▸ ASSIGNMENT: In the entries below, find the line with "353x266 pixels. Task: Open" and the line with "Where should I click to: Click the sparkline"; give again those lines and every line between them, exactly.
DATA FOR THE TASK Start Marker
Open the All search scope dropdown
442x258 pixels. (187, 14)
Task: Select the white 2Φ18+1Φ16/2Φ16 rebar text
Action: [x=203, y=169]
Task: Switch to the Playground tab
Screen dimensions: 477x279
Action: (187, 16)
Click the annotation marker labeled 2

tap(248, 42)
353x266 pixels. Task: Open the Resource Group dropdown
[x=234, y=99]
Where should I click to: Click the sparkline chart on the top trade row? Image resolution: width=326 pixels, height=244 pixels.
DATA FOR THE TASK End Marker
DATA FOR THE TASK Start Marker
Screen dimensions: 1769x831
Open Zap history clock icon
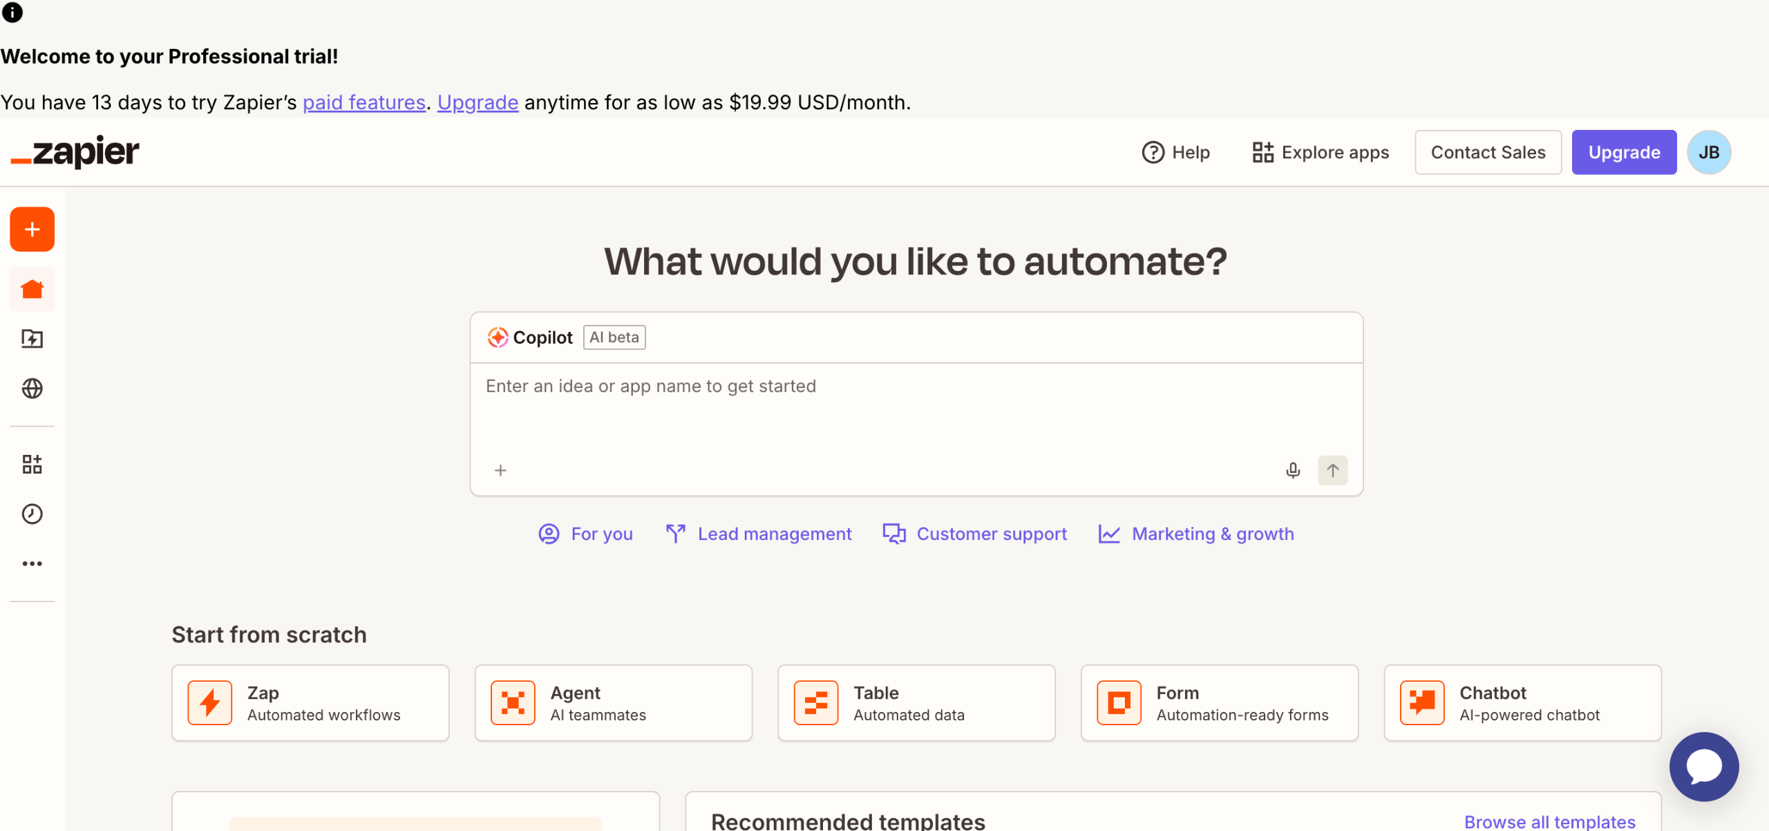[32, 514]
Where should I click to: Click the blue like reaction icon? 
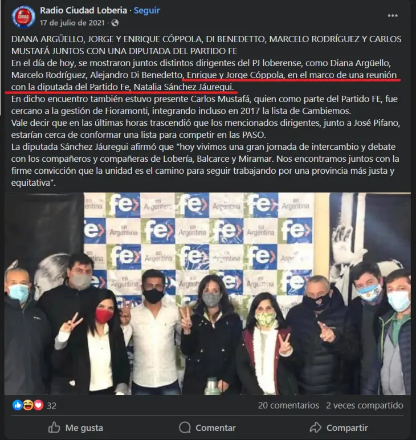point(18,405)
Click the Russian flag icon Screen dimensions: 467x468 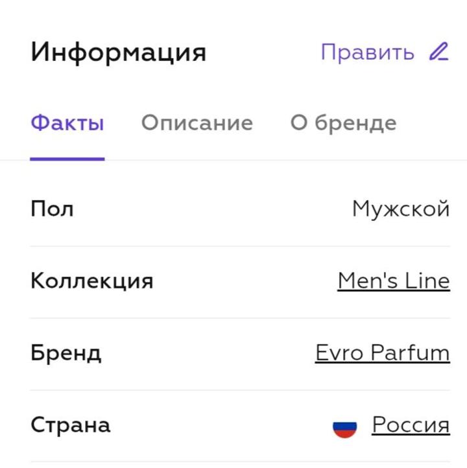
DATA FOR THE TASK End Marker
▸ SOLVED EXERCISE:
353x266 pixels. Task: Open the Resource Group dropdown
[x=234, y=99]
Where should I click to: Click the sparkline chart on the top trade row? Image resolution: width=326 pixels, height=244 pixels.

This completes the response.